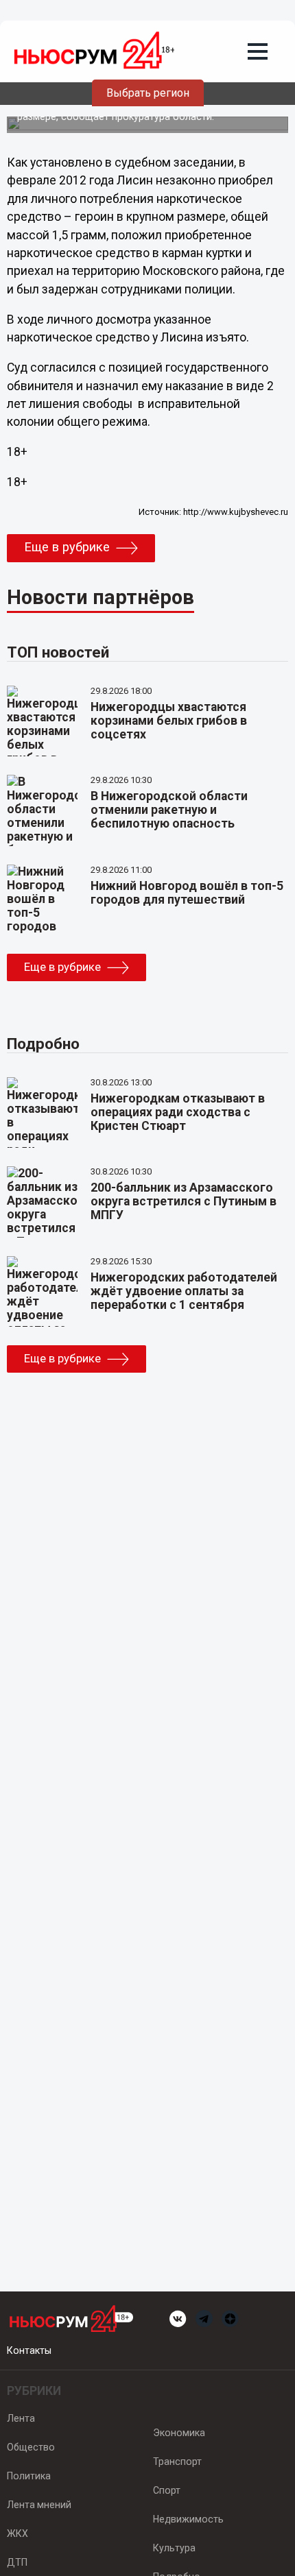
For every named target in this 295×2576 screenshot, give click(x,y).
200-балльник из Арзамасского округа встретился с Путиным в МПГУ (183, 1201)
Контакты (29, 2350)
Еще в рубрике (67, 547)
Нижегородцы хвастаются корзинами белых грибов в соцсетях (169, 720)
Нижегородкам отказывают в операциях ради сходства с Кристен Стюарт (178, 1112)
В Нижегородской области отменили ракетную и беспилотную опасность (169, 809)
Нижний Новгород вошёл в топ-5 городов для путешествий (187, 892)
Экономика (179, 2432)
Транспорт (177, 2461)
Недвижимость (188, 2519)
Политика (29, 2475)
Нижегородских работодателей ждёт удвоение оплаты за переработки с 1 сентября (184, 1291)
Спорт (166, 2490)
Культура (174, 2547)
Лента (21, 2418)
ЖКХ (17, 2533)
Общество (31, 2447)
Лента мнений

- ACTIVITY -
Quote the data above in full, leaving out the pictures it holds.

- EXERCISE SOLUTION -
For every named target in this 295×2576 screenshot, give click(x,y).
200-балльник из Арзамасского округа встретился с Путиным в МПГУ (183, 1201)
Контакты (29, 2350)
Еще в рубрике (67, 547)
Нижегородцы хвастаются корзинами белых грибов в соцсетях (169, 720)
Нижегородкам отказывают в операциях ради сходства с Кристен Стюарт (178, 1112)
В Нижегородской области отменили ракетную и беспилотную опасность (169, 809)
Нижний Новгород вошёл в топ-5 городов для путешествий (187, 892)
Экономика (179, 2432)
Транспорт (177, 2461)
Недвижимость (188, 2519)
Политика (29, 2475)
Нижегородских работодателей ждёт удвоение оплаты за переработки с 1 сентября (184, 1291)
Спорт (166, 2490)
Культура (174, 2547)
Лента (21, 2418)
ЖКХ (17, 2533)
Общество (31, 2447)
Лента мнений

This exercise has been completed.